◆ REQUIRED TASK
Reproduce the part of the data that opens with the line containing "This screenshot has height=700, width=1200." and closes with the line containing "[x=127, y=100]", including both of those lines, without changing any character.

◆ SUPPLIED RECORDS
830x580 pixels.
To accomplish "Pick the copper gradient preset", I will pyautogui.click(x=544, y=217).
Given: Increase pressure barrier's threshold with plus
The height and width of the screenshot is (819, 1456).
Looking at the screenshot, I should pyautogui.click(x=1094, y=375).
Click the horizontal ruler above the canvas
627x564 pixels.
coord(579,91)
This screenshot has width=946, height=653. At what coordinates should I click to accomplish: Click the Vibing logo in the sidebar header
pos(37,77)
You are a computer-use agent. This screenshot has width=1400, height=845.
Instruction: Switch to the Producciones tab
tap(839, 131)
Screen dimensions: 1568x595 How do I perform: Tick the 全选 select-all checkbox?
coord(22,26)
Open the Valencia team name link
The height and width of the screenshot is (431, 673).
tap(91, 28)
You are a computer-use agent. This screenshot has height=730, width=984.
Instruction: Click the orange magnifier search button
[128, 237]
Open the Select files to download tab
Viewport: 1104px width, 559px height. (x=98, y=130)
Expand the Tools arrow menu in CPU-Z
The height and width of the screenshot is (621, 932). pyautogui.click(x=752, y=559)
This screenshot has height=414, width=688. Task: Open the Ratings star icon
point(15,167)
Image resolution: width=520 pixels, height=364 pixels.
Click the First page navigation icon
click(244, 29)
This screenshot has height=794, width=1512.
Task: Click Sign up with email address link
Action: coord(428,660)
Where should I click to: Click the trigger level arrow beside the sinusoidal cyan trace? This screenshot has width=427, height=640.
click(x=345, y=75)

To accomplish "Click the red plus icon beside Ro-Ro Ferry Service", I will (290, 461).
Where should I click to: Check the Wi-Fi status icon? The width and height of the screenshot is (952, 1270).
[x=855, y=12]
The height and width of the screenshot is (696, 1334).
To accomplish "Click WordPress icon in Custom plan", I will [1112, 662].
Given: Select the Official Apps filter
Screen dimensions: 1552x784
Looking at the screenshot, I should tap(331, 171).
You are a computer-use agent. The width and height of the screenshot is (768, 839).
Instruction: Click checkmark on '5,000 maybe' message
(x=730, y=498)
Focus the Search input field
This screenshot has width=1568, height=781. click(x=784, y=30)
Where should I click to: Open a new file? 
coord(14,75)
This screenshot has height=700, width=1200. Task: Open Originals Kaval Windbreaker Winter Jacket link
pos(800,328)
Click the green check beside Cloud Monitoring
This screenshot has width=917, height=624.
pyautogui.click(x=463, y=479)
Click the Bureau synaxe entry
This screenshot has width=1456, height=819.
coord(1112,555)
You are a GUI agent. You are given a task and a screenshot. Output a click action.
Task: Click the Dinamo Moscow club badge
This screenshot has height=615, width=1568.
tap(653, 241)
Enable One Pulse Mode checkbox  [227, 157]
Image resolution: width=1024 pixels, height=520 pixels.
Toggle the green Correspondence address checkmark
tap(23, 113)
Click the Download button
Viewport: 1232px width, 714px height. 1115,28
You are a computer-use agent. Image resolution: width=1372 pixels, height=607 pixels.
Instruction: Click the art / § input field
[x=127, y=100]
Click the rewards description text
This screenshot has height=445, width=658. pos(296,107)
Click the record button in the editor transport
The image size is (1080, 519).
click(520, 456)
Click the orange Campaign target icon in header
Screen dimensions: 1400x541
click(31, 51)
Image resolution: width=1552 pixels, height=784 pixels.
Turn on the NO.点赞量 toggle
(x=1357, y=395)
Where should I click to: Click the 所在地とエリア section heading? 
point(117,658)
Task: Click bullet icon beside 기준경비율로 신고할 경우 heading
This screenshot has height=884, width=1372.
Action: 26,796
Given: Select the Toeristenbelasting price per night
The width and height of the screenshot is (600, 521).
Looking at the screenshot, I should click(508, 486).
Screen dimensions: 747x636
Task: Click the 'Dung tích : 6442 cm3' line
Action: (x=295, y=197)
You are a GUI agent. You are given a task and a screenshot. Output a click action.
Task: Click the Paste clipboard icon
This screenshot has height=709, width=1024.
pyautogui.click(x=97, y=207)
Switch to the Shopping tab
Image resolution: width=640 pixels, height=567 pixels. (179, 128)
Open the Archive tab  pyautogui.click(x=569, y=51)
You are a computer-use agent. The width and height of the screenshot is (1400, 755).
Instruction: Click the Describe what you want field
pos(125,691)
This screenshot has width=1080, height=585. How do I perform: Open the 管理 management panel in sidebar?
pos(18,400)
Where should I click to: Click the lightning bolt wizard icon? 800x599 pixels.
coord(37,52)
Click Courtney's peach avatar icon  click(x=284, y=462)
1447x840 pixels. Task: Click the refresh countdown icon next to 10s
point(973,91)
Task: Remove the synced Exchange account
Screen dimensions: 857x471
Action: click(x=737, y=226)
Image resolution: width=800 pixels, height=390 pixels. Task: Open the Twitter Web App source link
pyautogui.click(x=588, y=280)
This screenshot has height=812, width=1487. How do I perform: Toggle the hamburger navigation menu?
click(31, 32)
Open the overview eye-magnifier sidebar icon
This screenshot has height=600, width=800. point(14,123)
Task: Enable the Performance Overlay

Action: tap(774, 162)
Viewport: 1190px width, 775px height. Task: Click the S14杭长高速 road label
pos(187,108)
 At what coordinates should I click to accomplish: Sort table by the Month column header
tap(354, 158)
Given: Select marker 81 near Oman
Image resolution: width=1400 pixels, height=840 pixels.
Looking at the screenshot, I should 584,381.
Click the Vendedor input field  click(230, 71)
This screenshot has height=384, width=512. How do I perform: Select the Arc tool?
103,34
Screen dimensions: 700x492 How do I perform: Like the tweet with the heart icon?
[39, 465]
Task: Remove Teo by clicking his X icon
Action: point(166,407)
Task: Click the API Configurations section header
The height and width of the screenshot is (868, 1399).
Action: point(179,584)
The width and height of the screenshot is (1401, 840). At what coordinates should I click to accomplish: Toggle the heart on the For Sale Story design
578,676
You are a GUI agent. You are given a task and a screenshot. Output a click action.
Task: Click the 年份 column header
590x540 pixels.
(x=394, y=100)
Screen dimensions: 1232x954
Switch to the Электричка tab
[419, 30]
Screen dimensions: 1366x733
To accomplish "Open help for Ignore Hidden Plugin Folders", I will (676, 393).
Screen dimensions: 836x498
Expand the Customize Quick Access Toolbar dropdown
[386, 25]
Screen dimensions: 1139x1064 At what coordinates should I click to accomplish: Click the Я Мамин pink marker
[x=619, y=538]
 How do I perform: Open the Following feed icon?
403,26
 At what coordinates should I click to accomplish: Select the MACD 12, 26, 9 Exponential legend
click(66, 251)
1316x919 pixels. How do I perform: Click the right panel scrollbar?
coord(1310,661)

◆ WORKED ANSWER
This screenshot has height=700, width=1200. Task: Open Originals Kaval Windbreaker Winter Jacket link
pos(800,328)
Click the green check beside Cloud Monitoring
This screenshot has width=917, height=624.
pyautogui.click(x=463, y=479)
Click the Bureau synaxe entry
This screenshot has width=1456, height=819.
coord(1112,555)
You are a GUI agent. You are given a task and a screenshot. Output a click action.
Task: Click the Dinamo Moscow club badge
This screenshot has height=615, width=1568.
tap(653, 241)
Enable One Pulse Mode checkbox  [227, 157]
Image resolution: width=1024 pixels, height=520 pixels.
Toggle the green Correspondence address checkmark
tap(23, 113)
Click the Download button
Viewport: 1232px width, 714px height. 1115,28
You are a computer-use agent. Image resolution: width=1372 pixels, height=607 pixels.
Instruction: Click the art / § input field
[x=127, y=100]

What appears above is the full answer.